Dindin juga menyebutkan, Pemkab Bandung juga memiliki program inovasi, salah satunya yang berkaitan dengan inkubasi KUMKM Tera Bedas Digdaya.
“Tera ini diambil dari kata tenun dan rajut. Jadi mereka secara khusus ada 20 pelaku usaha mikro terpilih di bidang tenun dan rajut. Kita inkubasi kita dampingi selama tiga bulan. Lakukan pendampingan, pelatihan, dan lainnya. Dan alhamdulillah dan sekarang masih sedang berjalan,” katanya.
Dindin juga menilai ada perubahan mindset dari para pelaku usaha mikro. Artinya usaha saat ini disesuaikan dengan kebutuhan masyarakat.
“Selama ini para pelaku usaha mikro kita melakukan aktivitasnya membuat produk yang disenangi masyarakat atau konsumen di pasar. Intinya, masyarakat atau konsumen hal yang utama,” ujarnya.
Ia juga melihat terbentuknya ekosistem dari para pelaku usaha tersebut. Kemudian, katanya, secara regular melakukan kegiatan yang bisa langsung menyelesaikan permasalahan yang dihadapi oleh para pelaku usaha mikro.
“Kemarin juga kita melaksanakan kerjasama dengan Koperasi Citra Mandiri, yang terkait dengan akses beri dukungan. Jadi selama ini tentu program-program prioritas Pak Bupati juga dikelola dan dilayani di PLUT terkait dengan program dana bergulir tanpa bunga dan tanpa jaminan yang sudah dilaksanakan di tahun ketiga, yaitu sejak tahun 2022 sampai 2024 ini yang juga dilayani di PLUT,” ujarnya.

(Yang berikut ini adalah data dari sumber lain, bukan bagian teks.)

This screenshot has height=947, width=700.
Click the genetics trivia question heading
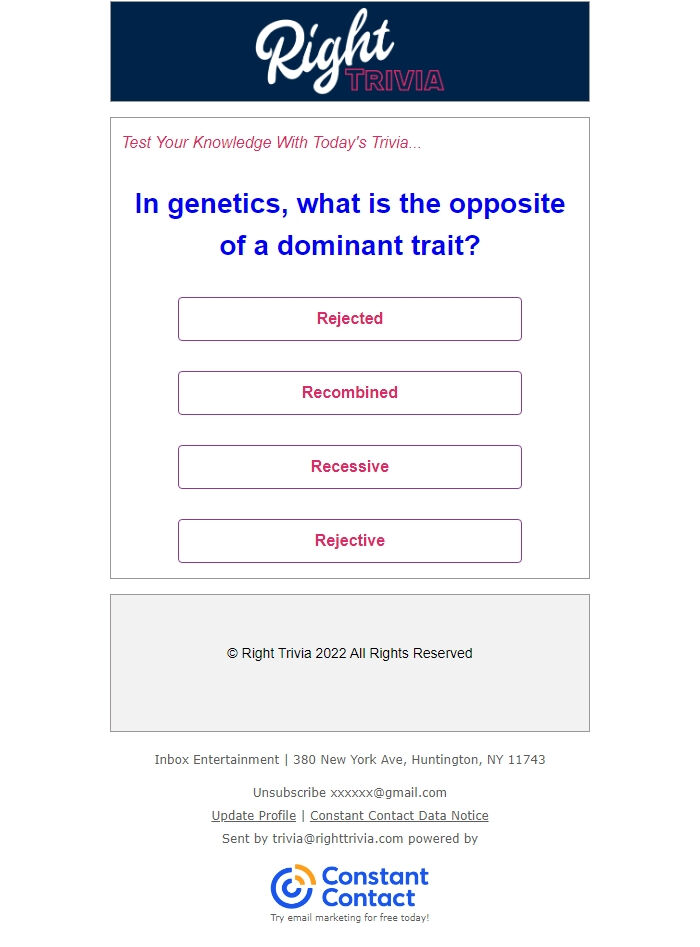(x=350, y=224)
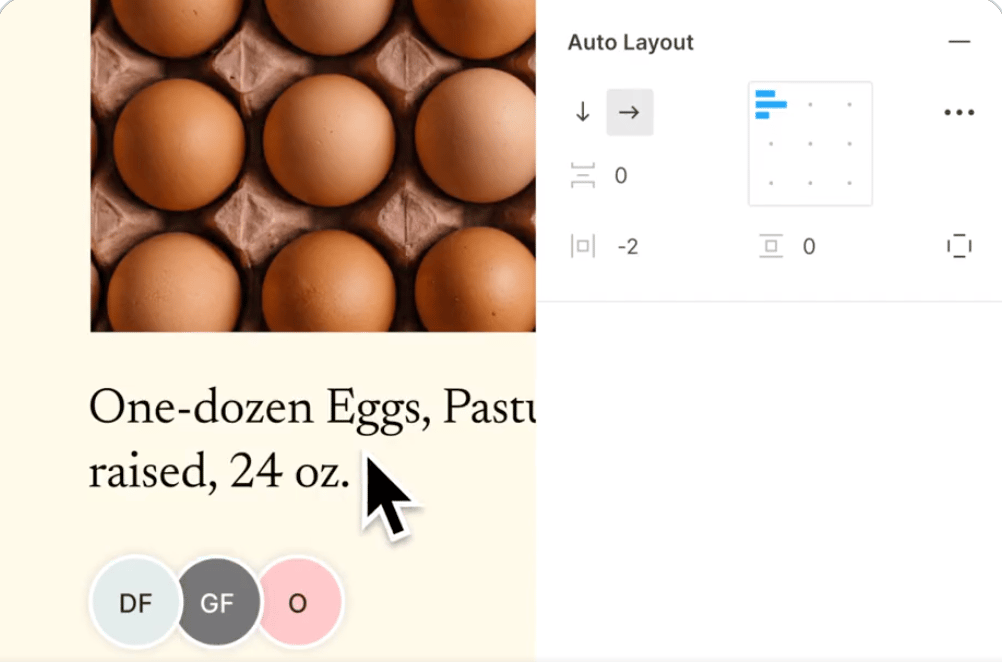This screenshot has height=662, width=1002.
Task: Click the vertical padding icon
Action: point(771,246)
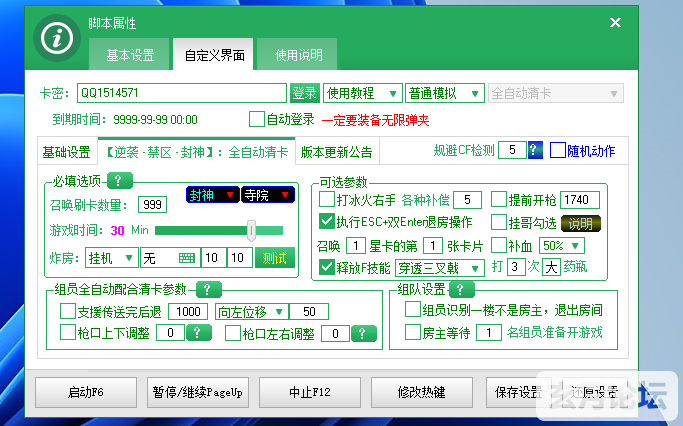Toggle the 随机动作 checkbox

point(558,151)
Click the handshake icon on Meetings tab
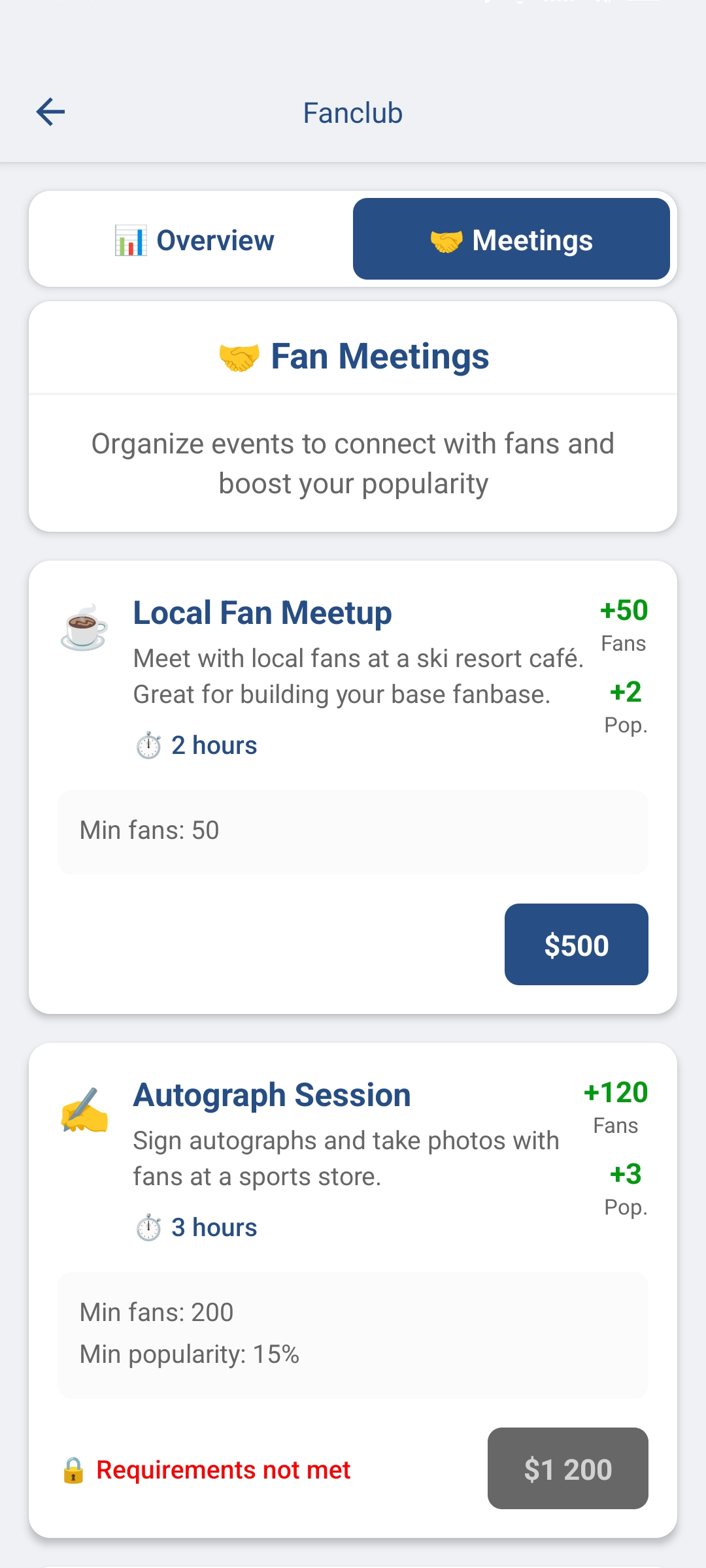The height and width of the screenshot is (1568, 706). (x=446, y=241)
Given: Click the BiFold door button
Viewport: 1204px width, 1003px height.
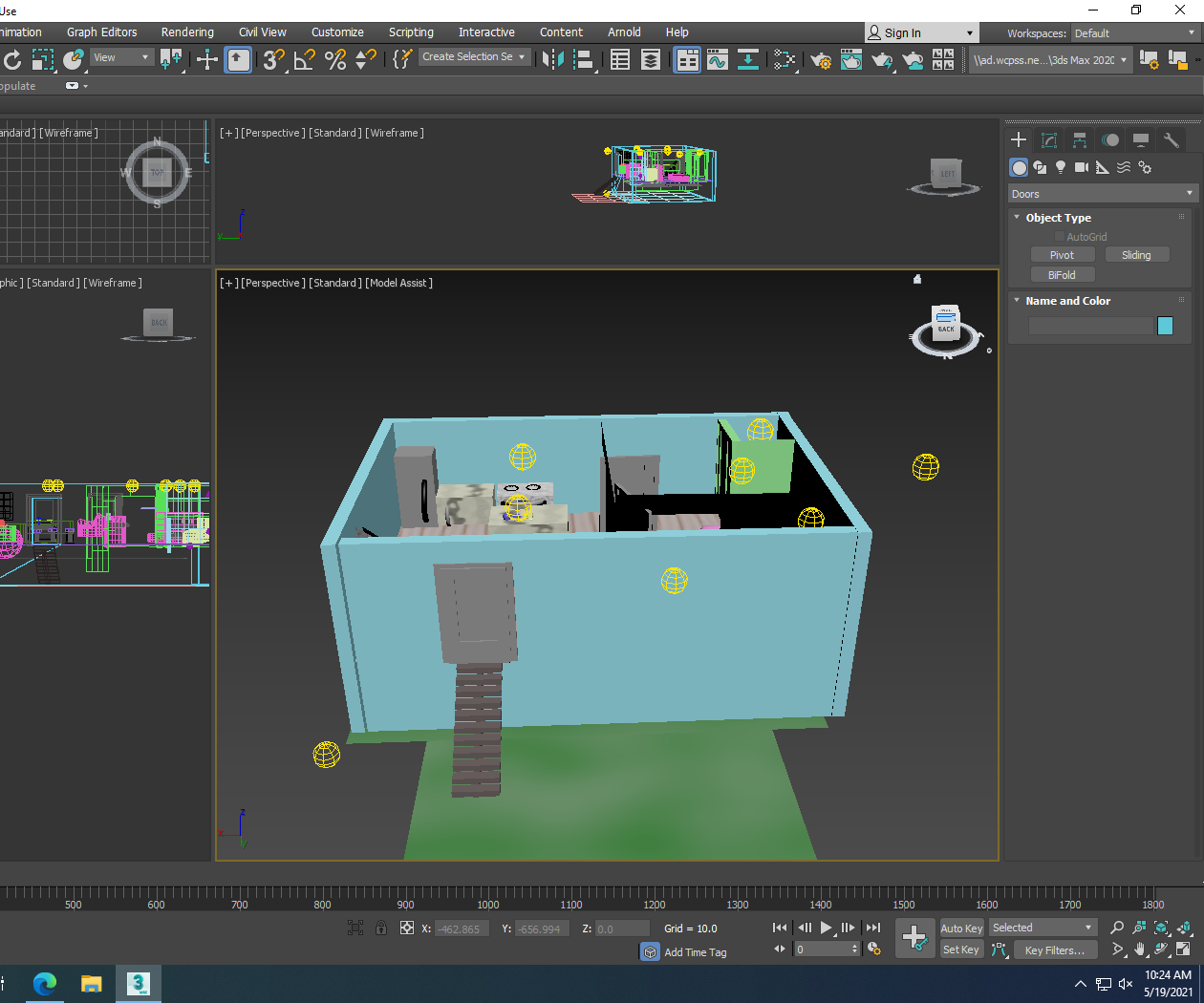Looking at the screenshot, I should [1063, 274].
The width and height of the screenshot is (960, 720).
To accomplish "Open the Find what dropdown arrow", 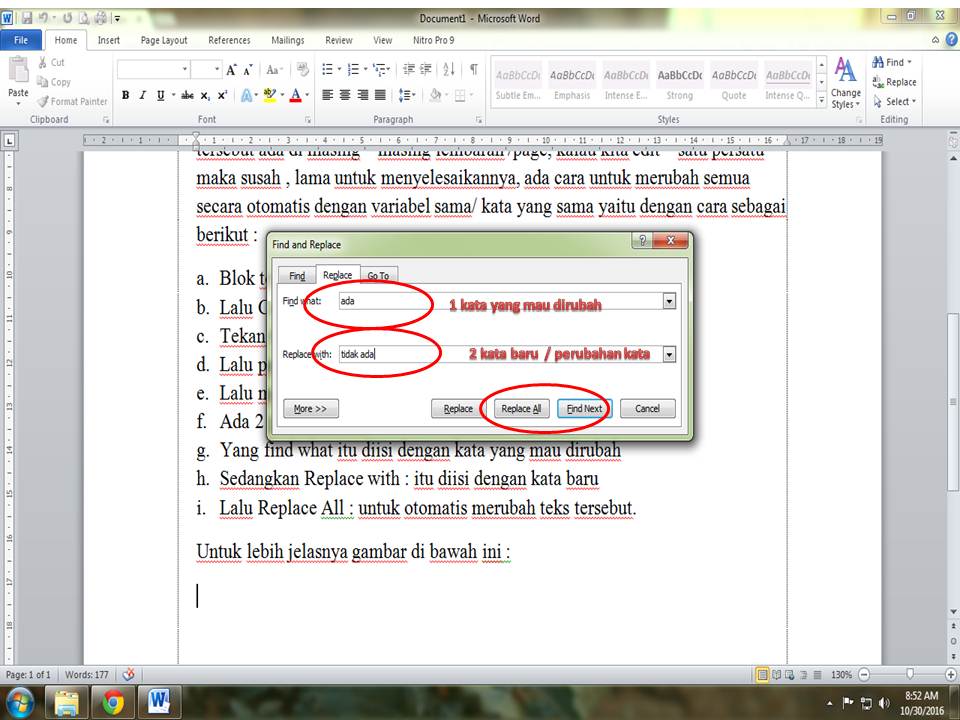I will [667, 300].
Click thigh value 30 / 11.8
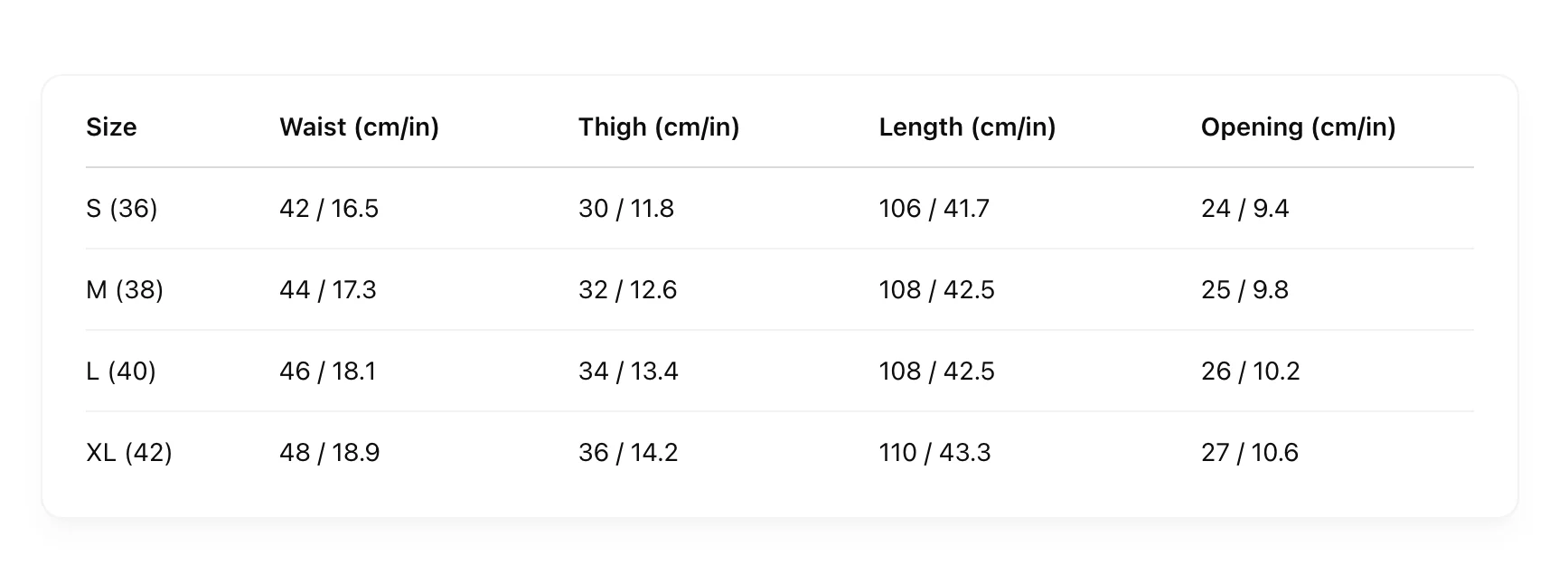 coord(626,209)
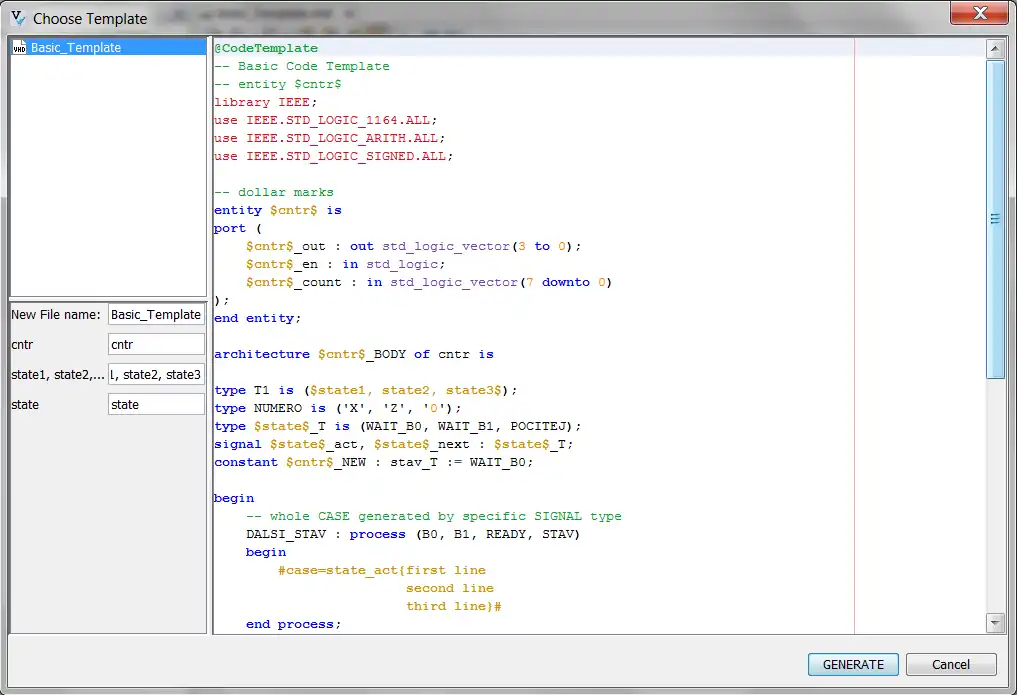Select Basic_Template in the template list

tap(76, 48)
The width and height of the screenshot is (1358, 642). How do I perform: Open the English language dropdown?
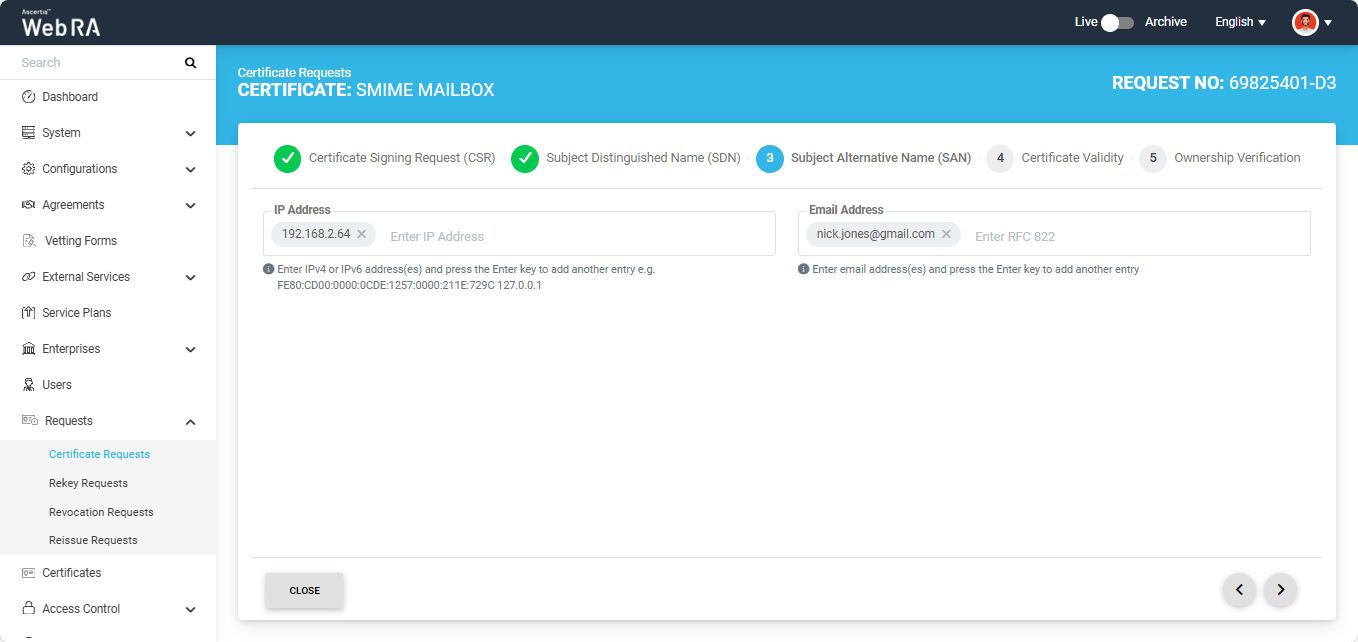point(1240,22)
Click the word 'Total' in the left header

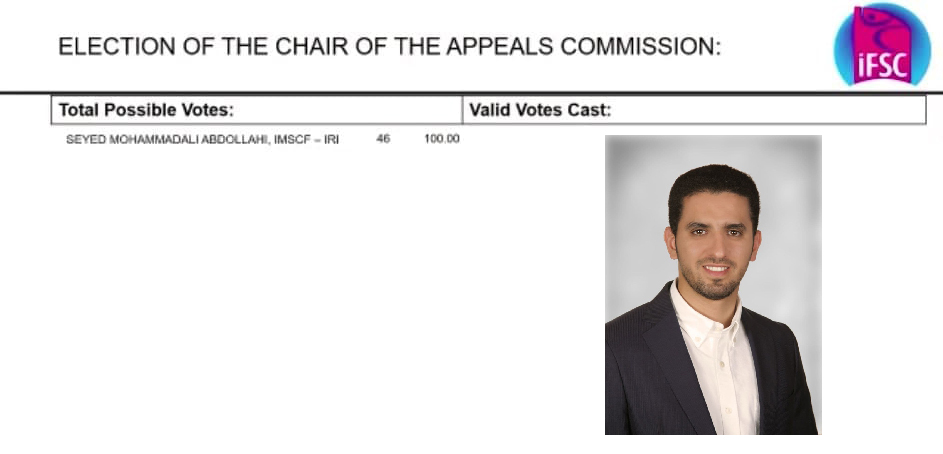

Menurutnya, dana bergulir ini yang pertama bisa Rp 2 juta tanpa bunga dan tanpa jaminan. Kemudian yang kedua bisa Rp 5 juta, apabila yang pertama sudah lunas.
“Kita juga membuka akses bagi mereka yang sudah kebutuhannya lebih besar, pelaku usaha mikro buka akses juga dengan perbankan juga dan koperasi. Ini juga salah satu program inovasi kita,” ucapnya.